APP – Mixing materials

By mixing a small percentage of pigment (typically less than 2%wt) with a “virgin” polymer, you can obtain a fully colored filament.

Before adding a colorant, it is recommended to experiment with the virgin polymer first.

1. Types of colorants

Colorants are often found in either of these shapes :

  • powder, most likely pure pigment. It can be mixed with any polymer, preferably with a polymer in powder form.
  • pellets of “masterbatch”. Those pellets consist of pigment already dispersed and highly concentrated in a base polymer. The base polymer must be the same as the rest of the batch (ex : PLA masterbatches can be added to PLA only, not ABS)

It is easier to work with pellets of masterbatch, since powders can cause feeding issues in the hopper.

2. How do I know if my colorant is compatible with my polymer ?

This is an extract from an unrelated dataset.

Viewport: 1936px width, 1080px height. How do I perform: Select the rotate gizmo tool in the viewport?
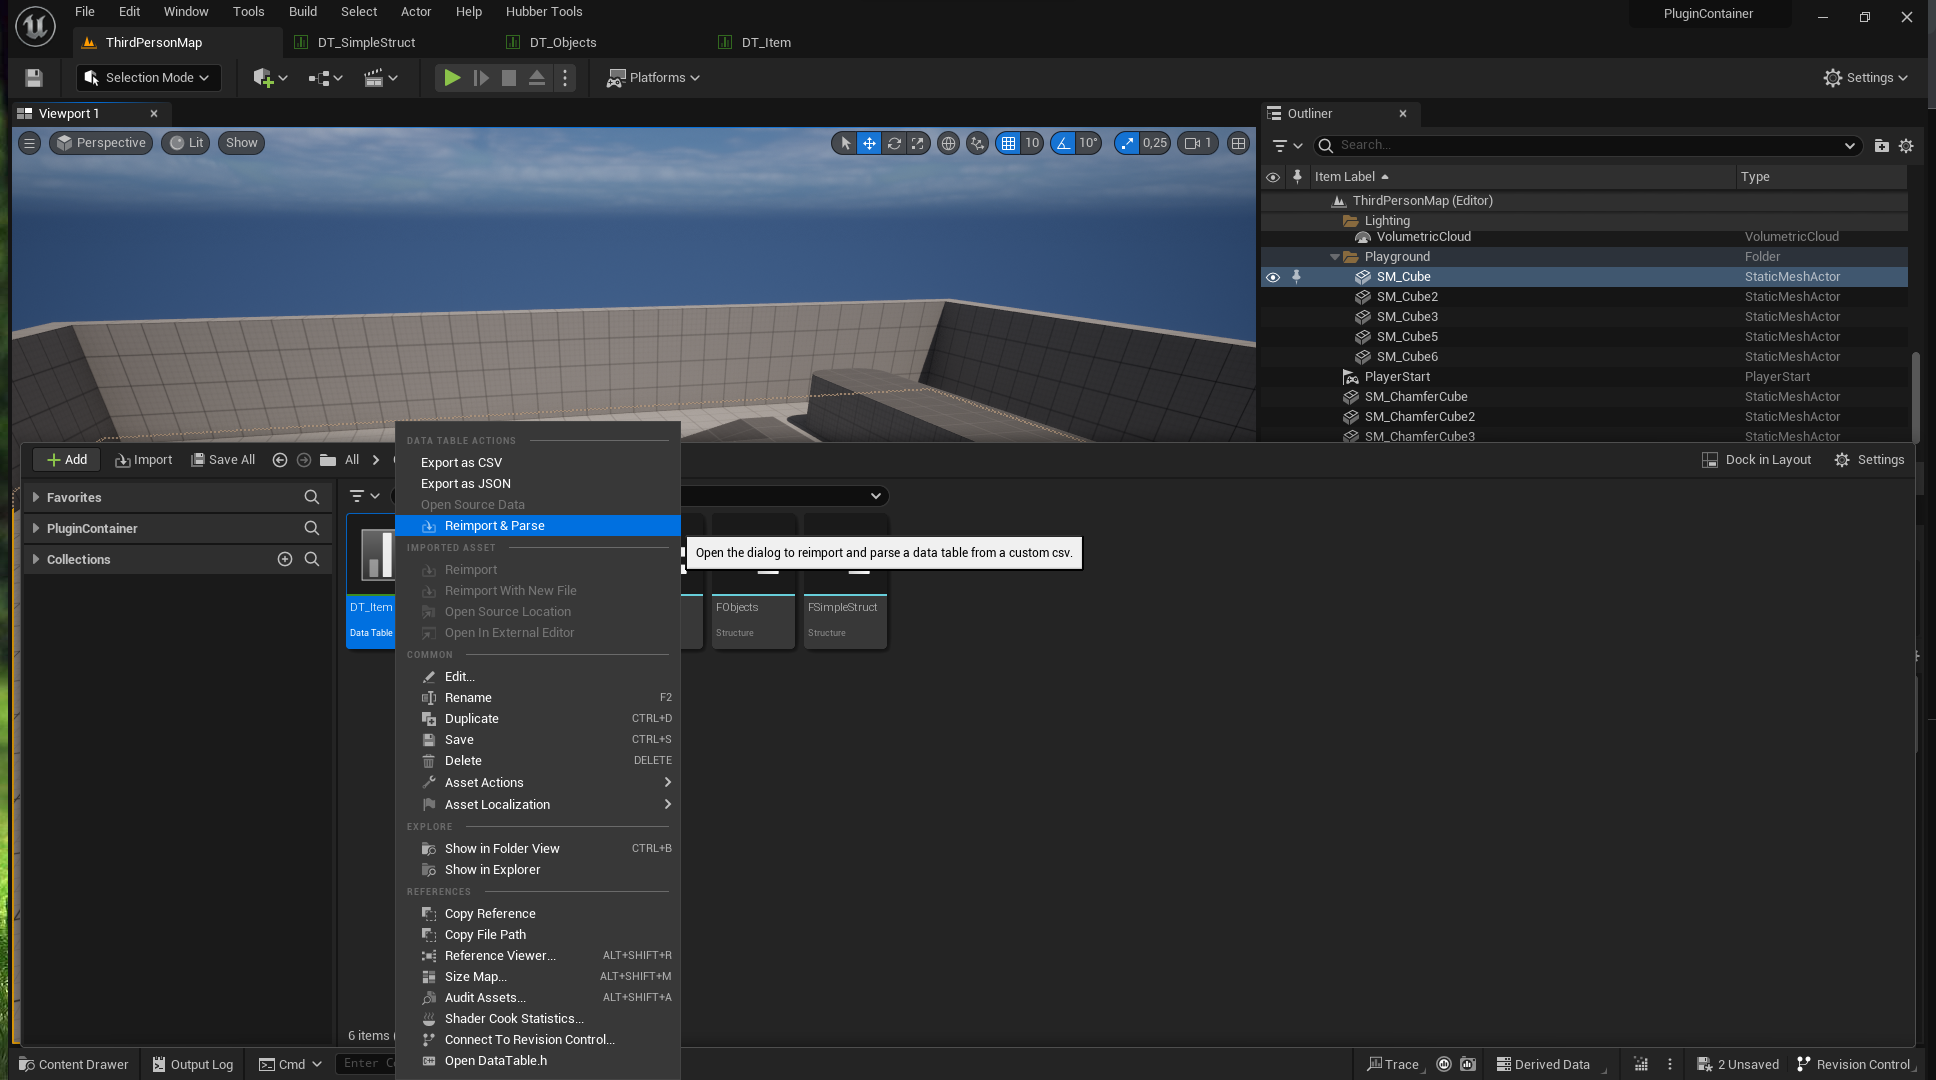pyautogui.click(x=894, y=143)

Pure pigment is inert : it does not melt nor react, but is simply dispersed in the polymer matrix. On paper, all pigments are compatible with all thermoplastics. This does not mean that the process is easy. Because pigments are powders, it is often preferable to choose a polymer in powder form.

A masterbatch is a pigment already pre-mixed in pellets of a base polymer. The polymer inside those pellets needs to melt. In terms of behavior and processing window, it must be compatible with the plastic you are trying to process. The rule is simple : PLA masterbatches are compatible with most grades of PLA, ABS masterbatches with most grades of ABS….

3. How much colorant should I add ?

The supplier of the colorant should indicate how much colorant should be added to a batch, in order to achieve good dispersion. Typically, only 2% (weight) of masterbatch can be added to 98%wt of virgin thermoplastic ; even less than 2% when working with pure pigment.

It is always wise to start small :

  • 0% colorant : only pure polymer, until you achieve good results and understand its behavior
  • 0.5% : you might have to adjust the settings slightly
  • 1% : you might have to adjust the settings again
  • …. up to 2%, maybe a bit more

Of course, you have the freedom to add as much colorant as you want, or even mix different colorants together.

By choosing the percentage very finely, you can also play with the transparency of the filament.

4. How do I mix the colorant and the polymer ?

The simplest method is to weigh the quantities separately :

  • about 2% of masterbatch/pigment
  • about 98% of thermoplastic (preferably in pellet form for masterbatch, or powder form with pure pigment)

Then you can mix both components together in a jar, by shaking it in all directions for 30s.

The mixing does not have to be perfect at this point. Once you start feeding the blend in the hopper, the Filament Maker will take care of the rest.

Of course, you are free to use a special device specifically designed for mixing powders and/or pellets.